Passage to read
BAILII Citation Number: [1994] EWCA Civ 17
QBENF 93/0624/C

IN THE SUPREME COURT OF JUDICATURE
THE COURT OF APPEAL (CIVIL DIVISION)
ON APPEAL FROM THE HIGH COURT OF JUSTICE
QUEEN'S BENCH DIVISION
(MR. JUSTICE OWEN)

Royal Courts of Justice
Strand
London WC2
10th June 1994

B e f o r e :

LORD JUSTICE NOURSE
LORD JUSTICE RUSSELL
and
LORD JUSTICE HENRY

____________________

STEVEN COTTON
Plaintiff/
Appellant
-v-
DERBYSHIRE DALES DISTRICT COUNCIL
Defendant/
Respondent

____________________

Computer Aided Transcript of the Palantype Notes of
John Larking, Chancery House, Chancery Lane, London WC2A 1QX
Telephone 071-404-7464
(Official Shorthand Writers to the Court)

____________________

MR. A.R. COLLENDER QC and MR. CLIVE SMITH (instructed by Messrs. Dean Thomas & Co., Worksop) appeared on behalf of the Appellant/Plaintiff.
MR. MICHAEL MURPHY Q.C. (instructed by Messrs. Keeble Hawson, Sheffield) appeared on behalf of the Respondent/Defendant.

____________________

HTML VERSION OF JUDGMENT
____________________

Crown Copyright ©

    LORD JUSTICE NOURSE: I will ask Lord Justice Henry to give the first judgment.

    LORD JUSTICE HENRY: The plaintiff appellant, who was then twenty-six, was one of a group of eight young men and women who, on Easter Monday 1984, drove to a local beauty spot, Matlock, a thermal spa, which was a popular destination for day trippers. After visiting two or three public houses, where the judge found that he would have had something like four pints to drink (though he was clearly in no sense drunk), he and some of his friends went for a hillside walk along a path on land belonging to the first defendants, on a hill called High Tor. That walk was to end in him falling over a cliff and suffering serious injuries.

    All eight people were together at the Boat Inn, and all left there at about 3.20 pm and began walking on the road towards Matlock Bath. The River Derwent lay on the far side of the road, and the plaintiff and four of his friends, two men and two women including his wife-to-be, crossed the road and crossed the river by a bridge. They intended to walk along the river bank on the far side. They crossed a stile to get on to that bank, where there was a path. On that side of the river there were overhanging cliffs. The other three continued to walk up the road, and while the river party were walking along the bank there was a certain amount of high spirits. The appellant threw his wife-to-be into the river. He then jumped in after her. The mood was boisterous.

    The nature of the terrain caused the path to leave the river bank. It became very steep in places, and it was necessary to go in single file. They had been walking for about half an hour, and gaining height for most of that time, when one of the party, the plaintiff's wife-to-be, realised that she had to turn back because she had arranged to collect her children at five o'clock. For some reason the group did not retrace their steps but decided that if they found a path leading towards the river they would walk down to that and cross the river either by a bridge or, if there were no bridges, by wading across. They were doing this to look for their other three friends. At the time they took this decision they were high, we have heard, and could, as the photographs that we have been shown make clear, have seen the houses below but not the river that lay between them and the houses. They would have been aware that the descent down to it must be very steep. They could not, as the judge found, have seen the cliffs from the main path. They came across what they thought was a secondary path leading off the main path. It was not in fact a path, as the judge found. Indeed, he found that no one would have constructed, or trodden, a path in that position because it led to a cliff and a sheer drop of some 60 feet, 80 yards further on.

What you will do
Please carry on the appeal judgment about the fall from the cliff on High Tor, starting right after its last sentence.

Provided material

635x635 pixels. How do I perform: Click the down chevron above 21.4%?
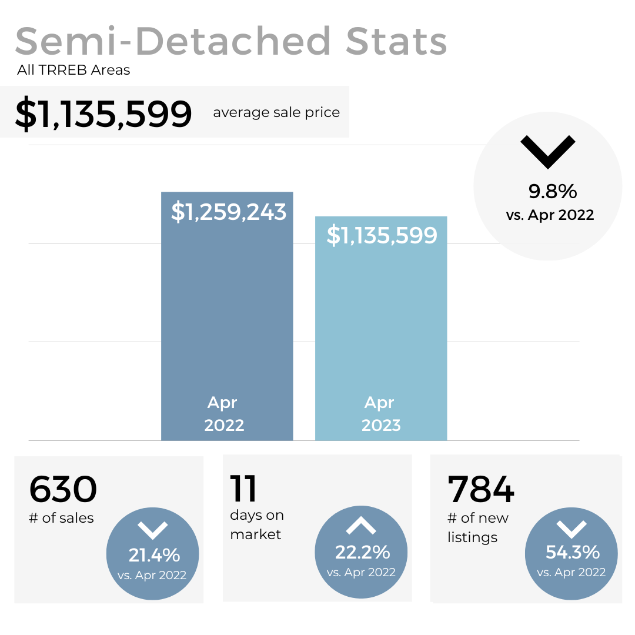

Result for this exercise
    The trial judge accepted that they believed it to be a path, having been given that impression by the loose shale and the absence of vegetation. They set off down it in a light-hearted mood, with the plaintiff and his future wife leading. The cliff was not visible to them from the main path. However, the judge accepted the evidence of a surveyor, Mr. Kenyon, called for the appellant, who was an experienced walker, when he said that anyone who started down the so-called secondary path would soon have known that it was quite impossible as a path. He would meet loose scree, and on such a gradient it would be obvious that he would have to be very cautious. The 80 yards from the true path to the cliff edge covered a drop of some 240 feet in height, or roughly 1 in 3. There was then the 60 foot cliff. The evidence shows that some of the party were going down on their backsides. The appellant and Mrs. Cotton were in front, chattering and laughing, and steadying themselves at one point by a fallen tree. The branch that the appellant was holding on to broke, but he said nothing at that juncture to indicate any alarm. One witness had seen him sliding towards the tree in the first place. No one actually saw the sequence of events which led to the appellant falling over the edge of the cliff. Nor does anyone know how far the cliff edge was from the tree that the witnesses observed. This vagueness in the witnesses' recollection may be contributed to by the fact that this trial took place some nine years after the accident (though it should be said that this was not the fault of the appellant's present solicitors).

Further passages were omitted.